Check each line of the data, and copy those where "computer" appears.

======== The input ========

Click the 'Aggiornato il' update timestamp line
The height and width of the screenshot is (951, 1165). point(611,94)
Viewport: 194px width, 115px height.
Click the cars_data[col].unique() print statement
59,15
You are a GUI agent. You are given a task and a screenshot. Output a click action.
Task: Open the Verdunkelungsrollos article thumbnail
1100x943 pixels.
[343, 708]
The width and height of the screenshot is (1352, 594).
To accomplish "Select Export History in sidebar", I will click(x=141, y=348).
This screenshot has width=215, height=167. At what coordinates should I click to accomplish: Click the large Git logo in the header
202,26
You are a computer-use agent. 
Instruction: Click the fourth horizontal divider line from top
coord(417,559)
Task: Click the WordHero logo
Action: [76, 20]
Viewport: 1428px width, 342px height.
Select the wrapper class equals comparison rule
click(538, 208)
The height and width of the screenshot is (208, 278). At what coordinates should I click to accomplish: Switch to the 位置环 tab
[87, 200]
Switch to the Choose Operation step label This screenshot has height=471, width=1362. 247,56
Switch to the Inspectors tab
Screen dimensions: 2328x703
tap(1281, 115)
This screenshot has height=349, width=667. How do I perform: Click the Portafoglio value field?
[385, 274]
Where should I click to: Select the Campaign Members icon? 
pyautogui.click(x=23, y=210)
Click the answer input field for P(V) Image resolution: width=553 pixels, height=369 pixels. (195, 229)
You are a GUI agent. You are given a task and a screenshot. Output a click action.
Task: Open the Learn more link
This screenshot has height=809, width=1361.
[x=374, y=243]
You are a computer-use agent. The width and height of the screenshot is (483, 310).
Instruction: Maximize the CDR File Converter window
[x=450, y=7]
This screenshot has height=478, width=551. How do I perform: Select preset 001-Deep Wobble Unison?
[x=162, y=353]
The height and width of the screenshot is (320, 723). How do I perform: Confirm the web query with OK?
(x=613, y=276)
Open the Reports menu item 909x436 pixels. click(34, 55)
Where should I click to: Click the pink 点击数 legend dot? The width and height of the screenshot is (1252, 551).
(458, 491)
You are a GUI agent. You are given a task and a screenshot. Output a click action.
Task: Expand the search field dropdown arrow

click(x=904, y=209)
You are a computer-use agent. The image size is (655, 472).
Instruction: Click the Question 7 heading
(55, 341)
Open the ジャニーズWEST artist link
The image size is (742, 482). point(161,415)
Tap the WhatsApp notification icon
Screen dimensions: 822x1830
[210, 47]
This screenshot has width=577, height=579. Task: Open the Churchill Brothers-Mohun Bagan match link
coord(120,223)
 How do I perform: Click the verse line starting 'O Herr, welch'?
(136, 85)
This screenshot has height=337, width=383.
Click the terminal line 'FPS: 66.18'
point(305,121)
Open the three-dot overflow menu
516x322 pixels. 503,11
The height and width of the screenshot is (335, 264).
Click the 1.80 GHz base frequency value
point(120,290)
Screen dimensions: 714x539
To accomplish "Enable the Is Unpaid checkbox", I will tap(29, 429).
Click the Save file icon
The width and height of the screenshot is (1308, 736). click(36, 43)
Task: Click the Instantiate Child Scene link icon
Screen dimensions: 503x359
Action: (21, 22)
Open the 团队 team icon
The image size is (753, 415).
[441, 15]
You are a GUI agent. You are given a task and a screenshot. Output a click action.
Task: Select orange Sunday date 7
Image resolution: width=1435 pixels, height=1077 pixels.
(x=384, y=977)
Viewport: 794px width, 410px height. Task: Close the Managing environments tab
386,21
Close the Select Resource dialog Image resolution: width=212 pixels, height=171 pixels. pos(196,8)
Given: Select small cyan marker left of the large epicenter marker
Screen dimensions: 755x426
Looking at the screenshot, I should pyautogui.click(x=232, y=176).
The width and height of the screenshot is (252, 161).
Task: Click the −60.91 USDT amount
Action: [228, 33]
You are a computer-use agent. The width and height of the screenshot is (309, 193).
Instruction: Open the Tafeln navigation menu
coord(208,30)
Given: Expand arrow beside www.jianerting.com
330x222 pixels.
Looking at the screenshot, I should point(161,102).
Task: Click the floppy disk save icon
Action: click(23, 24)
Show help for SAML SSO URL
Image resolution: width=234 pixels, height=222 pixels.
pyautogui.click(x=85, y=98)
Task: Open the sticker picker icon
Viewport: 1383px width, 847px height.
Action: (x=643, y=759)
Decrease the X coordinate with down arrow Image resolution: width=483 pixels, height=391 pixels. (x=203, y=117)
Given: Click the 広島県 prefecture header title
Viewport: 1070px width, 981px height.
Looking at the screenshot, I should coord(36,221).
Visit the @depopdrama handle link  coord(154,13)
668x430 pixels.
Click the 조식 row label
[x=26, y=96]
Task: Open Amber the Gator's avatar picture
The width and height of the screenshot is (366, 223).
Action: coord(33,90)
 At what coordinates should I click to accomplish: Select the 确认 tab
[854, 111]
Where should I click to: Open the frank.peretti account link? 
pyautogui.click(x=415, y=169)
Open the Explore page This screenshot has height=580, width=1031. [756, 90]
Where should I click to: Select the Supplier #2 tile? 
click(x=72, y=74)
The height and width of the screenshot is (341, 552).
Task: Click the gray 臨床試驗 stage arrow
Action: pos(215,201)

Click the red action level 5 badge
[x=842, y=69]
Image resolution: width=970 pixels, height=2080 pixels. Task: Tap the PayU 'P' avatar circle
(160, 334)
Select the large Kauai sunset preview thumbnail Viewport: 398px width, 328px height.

========

# Written response
You are a computer-use agent. 
You are a computer-use agent. The width and height of the screenshot is (483, 310).
You are a computer-use agent. The image size is (655, 472).
You are a computer-use agent. The width and height of the screenshot is (309, 193).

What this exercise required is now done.